O julgamento do caso Henry Borel, envolvendo o ex-vereador Jairo Souza Santos Júnior, conhecido como Jairinho, foi interrompido na tarde desta segunda-feira (25).
A expectativa é de que a sessão seja retomada na manhã desta terça-feira (26), às 9h. De acordo com o Tribunal de Justiça do Rio de Janeiro (TJ-RJ), o julgamento deve se estender ao longo da semana.
A paralisação aconteceu após a juíza Elizabeth Machado Louro, do 2º Tribunal do Júri do Rio de Janeiro, negar mais 23 requerimentos do ex-vereador para anular parcial ou integralmente o julgamento.
Durante a tarde, a defesa de Jairinho passou cerca de 1h30 apresentando pedidos para tentar protelar o processo. O júri foi suspenso sem que nenhuma das testemunhas tenha sido ouvida.
O julgamento já havia sido adiado na manhã desta segunda-feira, mas a juíza voltou atrás da decisão e decidiu manter o júri.
Dr. Jairinho é acusado pela morte do enteado, que na época tinha quatro anos. Além dele, a mãe do menino, Monique Medeiros Costa e Silva, também é acusada.
Juíza voltou atrás
Logo após o início do julgamento do caso Henry Borel, a juíza responsável decidiu adiar o júri. Porém, logo em seguida ela recuou na decisão e o julgamento prosseguiu.
A decisão do adiamento havia sido tomada após o advogado principal de Jairinho, Fabiano Lopes, ter infartado no último sábado (23). Ele é o advogado que liderava a equipe de defesa.
O ex-vereador chegou a pedir dispensa de toda a equipe de advogados.
Porém, Jairinho mudou o posicionamento após ser informado de que, em caso de mais um adiamento, ele poderia ser transferido de Bangu 8 para Bangu 1, conforme um pedido da Promotoria. A unidade é voltada para presidiários de alta periculosidade.
O julgamento
O julgamento de Jairo Souza Santos Júnior e Monique Medeiros da Costa e Silva, acusados da morte do menino Henry Borel, de quatro anos, começou nesta segunda-feira (25) no II Tribunal do Júri da Capital (RJ).
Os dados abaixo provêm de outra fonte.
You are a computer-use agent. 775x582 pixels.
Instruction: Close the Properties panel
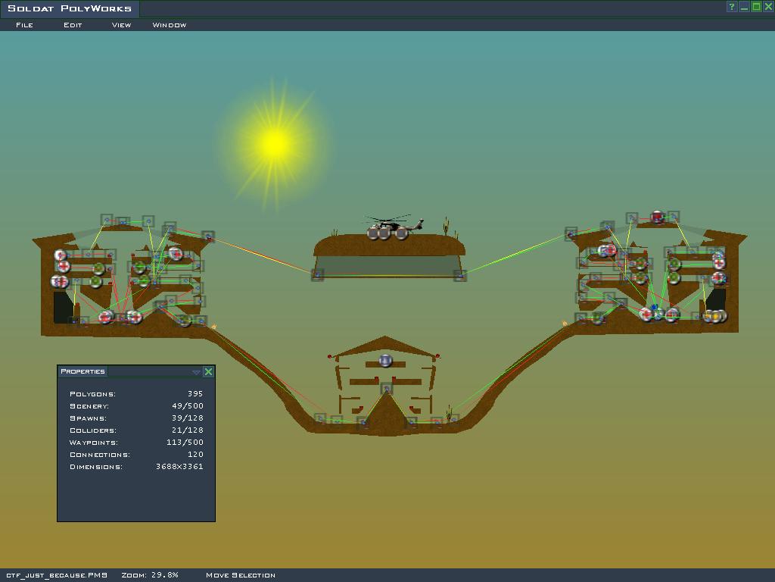208,371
Os dois respondem pelos crimes de homicídio, tortura e coação de testemunhas.
A condenação de Jairinho e Monique depende dos jurados, pessoas escolhidas para compor o Conselho de Sentença. Conforme o cronograma do julgamento, as testemunhas de acusação serão ouvidas no primeiro momento, entre elas o pai de Henry, Leniel Borel.
Ao todo, 26 testemunhas serão ouvidas. Em seguida, haverá escuta de peritos, acareações e, por último, o interrogatório dos acusados.

O caso
Henry Borel, na época com 4 anos, foi levado pela mãe, Monique, e pelo padrasto, Jairinho, para um hospital da Barra da Tijuca, na Zona Sudoeste do Rio, na madrugada de 8 de março de 2021, com manchas roxas em várias partes do corpo.
Imagens divulgadas posteriormente mostram o menino sendo carregado já sem vida no elevador do prédio em que Monique morava com Jairinho. Segundo o laudo de necropsia, Henry sofreu 23 lesões na madrugada em que morreu.